Did the students who enrolled in a more difficult course get lower grades?
Also, will there be a linear relationship between GPA and their placement exam score?
theURL <- "https://raw.githubusercontent.com/HildaRamirez/HW2/master/MathPlacement.csv"
MathTest <- read.table(file=theURL, header = TRUE, sep = ",")
str(MathTest)
## 'data.frame': 2696 obs. of 17 variables:
## $ X : int 1 2 3 4 5 6 7 8 9 10 ...
## $ Student : int 625 628 629 630 634 636 638 641 643 645 ...
## $ Gender : int 0 0 1 0 1 0 0 0 0 0 ...
## $ PSATM : int 56 57 NA 53 NA 63 42 52 51 60 ...
## $ SATM : int 56 NA 62 NA 64 68 NA NA 58 NA ...
## $ ACTM : int 25 23 27 27 31 NA 23 24 NA 26 ...
## $ Rank : int 1 1 42 6 72 96 38 72 51 215 ...
## $ Size : int 420 85 421 75 462 518 382 480 703 524 ...
## $ GPAadj : int 40 40 38 38 35 34 37 37 34 32 ...
## $ PlcmtScore : int 23 21 20 20 19 18 18 17 17 16 ...
## $ Recommends : chr "R0" "R0" "R0" "R0" ...
## $ Course : int 210 117 117 117 114 117 117 117 117 117 ...
## $ Grade : chr "A" "A" "A-" "B" ...
## $ RecTaken : int 1 1 1 1 1 1 1 1 1 1 ...
## $ TooHigh : int 0 0 0 0 0 0 0 0 0 0 ...
## $ TooLow : int 0 0 0 0 0 0 0 0 0 0 ...
## $ CourseSuccess: int 1 1 1 1 1 1 1 1 1 1 ...
With the exception of Recommends and Grade, the fields are all integers.

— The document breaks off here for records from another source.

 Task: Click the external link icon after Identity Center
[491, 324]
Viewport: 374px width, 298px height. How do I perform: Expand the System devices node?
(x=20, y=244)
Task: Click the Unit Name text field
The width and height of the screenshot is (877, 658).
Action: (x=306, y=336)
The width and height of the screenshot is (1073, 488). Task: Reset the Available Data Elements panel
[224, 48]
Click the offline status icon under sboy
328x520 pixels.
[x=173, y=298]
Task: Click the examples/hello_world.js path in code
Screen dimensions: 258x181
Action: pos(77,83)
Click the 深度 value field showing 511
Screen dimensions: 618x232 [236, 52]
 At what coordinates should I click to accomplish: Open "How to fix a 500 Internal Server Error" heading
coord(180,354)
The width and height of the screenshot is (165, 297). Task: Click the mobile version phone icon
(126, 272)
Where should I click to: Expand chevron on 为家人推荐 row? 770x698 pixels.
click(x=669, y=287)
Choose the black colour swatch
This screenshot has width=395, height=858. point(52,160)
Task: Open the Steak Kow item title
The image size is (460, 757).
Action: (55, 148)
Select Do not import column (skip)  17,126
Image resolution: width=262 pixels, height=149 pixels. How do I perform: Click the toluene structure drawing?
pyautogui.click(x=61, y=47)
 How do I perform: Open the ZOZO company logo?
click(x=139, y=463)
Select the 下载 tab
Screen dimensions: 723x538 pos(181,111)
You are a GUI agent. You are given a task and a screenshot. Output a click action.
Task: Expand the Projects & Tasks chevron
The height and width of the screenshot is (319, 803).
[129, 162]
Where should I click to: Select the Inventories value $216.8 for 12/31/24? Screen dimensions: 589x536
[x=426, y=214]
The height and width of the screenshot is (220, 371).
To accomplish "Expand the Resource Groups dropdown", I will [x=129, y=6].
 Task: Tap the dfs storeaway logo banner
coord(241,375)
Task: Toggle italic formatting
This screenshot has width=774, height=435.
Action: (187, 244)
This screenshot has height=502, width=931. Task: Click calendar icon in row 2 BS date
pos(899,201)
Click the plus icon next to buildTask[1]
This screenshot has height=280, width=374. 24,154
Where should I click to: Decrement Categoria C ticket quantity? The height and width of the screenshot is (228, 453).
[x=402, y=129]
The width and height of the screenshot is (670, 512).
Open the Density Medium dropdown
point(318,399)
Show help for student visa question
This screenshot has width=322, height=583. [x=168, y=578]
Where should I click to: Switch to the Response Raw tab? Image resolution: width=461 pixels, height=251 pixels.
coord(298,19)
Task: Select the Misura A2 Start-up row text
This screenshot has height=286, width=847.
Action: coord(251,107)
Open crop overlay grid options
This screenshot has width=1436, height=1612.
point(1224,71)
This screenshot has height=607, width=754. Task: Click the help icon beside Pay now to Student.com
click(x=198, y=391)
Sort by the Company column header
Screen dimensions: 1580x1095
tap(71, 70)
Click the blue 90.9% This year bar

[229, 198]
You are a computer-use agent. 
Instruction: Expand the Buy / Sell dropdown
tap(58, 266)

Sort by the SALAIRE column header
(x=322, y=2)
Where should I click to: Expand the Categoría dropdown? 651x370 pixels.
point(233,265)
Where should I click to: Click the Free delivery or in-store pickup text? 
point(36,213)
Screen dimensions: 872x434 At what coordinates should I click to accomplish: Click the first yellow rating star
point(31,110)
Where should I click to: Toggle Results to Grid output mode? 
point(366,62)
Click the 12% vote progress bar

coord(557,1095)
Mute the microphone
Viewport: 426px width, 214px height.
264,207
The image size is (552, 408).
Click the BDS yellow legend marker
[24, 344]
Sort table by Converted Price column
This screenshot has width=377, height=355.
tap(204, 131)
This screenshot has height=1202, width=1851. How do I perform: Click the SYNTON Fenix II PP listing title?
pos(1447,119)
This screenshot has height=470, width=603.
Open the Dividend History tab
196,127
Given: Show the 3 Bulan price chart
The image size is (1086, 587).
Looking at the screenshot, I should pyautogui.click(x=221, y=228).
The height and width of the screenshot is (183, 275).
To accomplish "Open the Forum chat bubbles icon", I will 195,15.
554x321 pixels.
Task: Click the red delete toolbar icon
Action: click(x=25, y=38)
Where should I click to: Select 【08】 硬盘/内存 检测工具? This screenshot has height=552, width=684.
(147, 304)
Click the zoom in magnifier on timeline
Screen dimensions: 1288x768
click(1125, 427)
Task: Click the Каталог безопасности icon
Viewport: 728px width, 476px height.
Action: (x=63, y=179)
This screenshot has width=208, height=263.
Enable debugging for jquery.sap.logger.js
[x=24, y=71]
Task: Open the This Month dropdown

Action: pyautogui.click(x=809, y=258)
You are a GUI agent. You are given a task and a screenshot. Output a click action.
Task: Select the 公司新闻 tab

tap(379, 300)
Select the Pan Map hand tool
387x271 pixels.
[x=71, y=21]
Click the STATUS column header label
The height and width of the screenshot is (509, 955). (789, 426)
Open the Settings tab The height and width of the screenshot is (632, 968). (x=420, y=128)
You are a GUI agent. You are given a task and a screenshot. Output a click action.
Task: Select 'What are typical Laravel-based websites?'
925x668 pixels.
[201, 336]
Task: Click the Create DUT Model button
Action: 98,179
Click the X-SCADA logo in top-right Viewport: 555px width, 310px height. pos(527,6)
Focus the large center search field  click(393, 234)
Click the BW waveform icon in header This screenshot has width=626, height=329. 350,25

RecTaken, TooHigh, TooLow, and CourseSuccess may have made more sense as logical data type as they are really recording a boolean concept.
summary(MathTest)
## X Student Gender PSATM
## Min. : 1.0 Min. : 2.0 Min. :0.0000 Min. : 0.00
## 1st Qu.: 674.8 1st Qu.: 925.8 1st Qu.:0.0000 1st Qu.:54.00
## Median :1348.5 Median :1953.0 Median :0.0000 Median :59.00
## Mean :1348.5 Mean :1942.7 Mean :0.4586 Mean :58.14
## 3rd Qu.:2022.2 3rd Qu.:2968.2 3rd Qu.:1.0000 3rd Qu.:65.00
## Max. :2696.0 Max. :4067.0 Max. :1.0000 Max. :80.00
## NA's :2116 NA's :1560
## SATM ACTM Rank Size
## Min. :35.0 Min. :13.00 Min. : 0.00 Min. : 0.0
## 1st Qu.:58.0 1st Qu.:25.00 1st Qu.: 7.00 1st Qu.:177.0
## Median :63.0 Median :27.00 Median : 28.00 Median :322.0
## Mean :62.6 Mean :26.98 Mean : 51.01 Mean :323.5
## 3rd Qu.:68.0 3rd Qu.:30.00 3rd Qu.: 73.00 3rd Qu.:455.0
## Max. :80.0 Max. :36.00 Max. :530.00 Max. :888.0
## NA's :1460 NA's :322 NA's :196 NA's :179
## GPAadj PlcmtScore Recommends Course
## Min. : 0.00 Min. :-18.00 Length:2696 Min. :109.0
## 1st Qu.:33.00 1st Qu.: 26.00 Class :character 1st Qu.:120.0
## Median :37.00 Median : 33.00 Mode :character Median :120.0
## Mean :35.73 Mean : 32.44 Mean :123.4
## 3rd Qu.:39.00 3rd Qu.: 39.00 3rd Qu.:122.0
## Max. :40.00 Max. : 59.00 Max. :398.0
## NA's :20 NA's :35
## Grade RecTaken TooHigh TooLow
## Length:2696 Min. :0.0000 Min. :0.000 Min. :0.00000
## Class :character 1st Qu.:0.0000 1st Qu.:0.000 1st Qu.:0.00000
## Mode :character Median :1.0000 Median :1.000 Median :0.00000
## Mean :0.6855 Mean :0.569 Mean :0.02003
## 3rd Qu.:1.0000 3rd Qu.:1.000 3rd Qu.:0.00000
## Max. :1.0000 Max. :1.000 Max. :1.00000
##
## CourseSuccess
## Min. :0.0000
## 1st Qu.:0.0000
## Median :1.0000
## Mean :0.6768
## 3rd Qu.:1.0000
## Max. :1.0000
## NA's :567
Some observations from the summary: 1. PSAT & SAT scores are not so useful as there are many NA values for those.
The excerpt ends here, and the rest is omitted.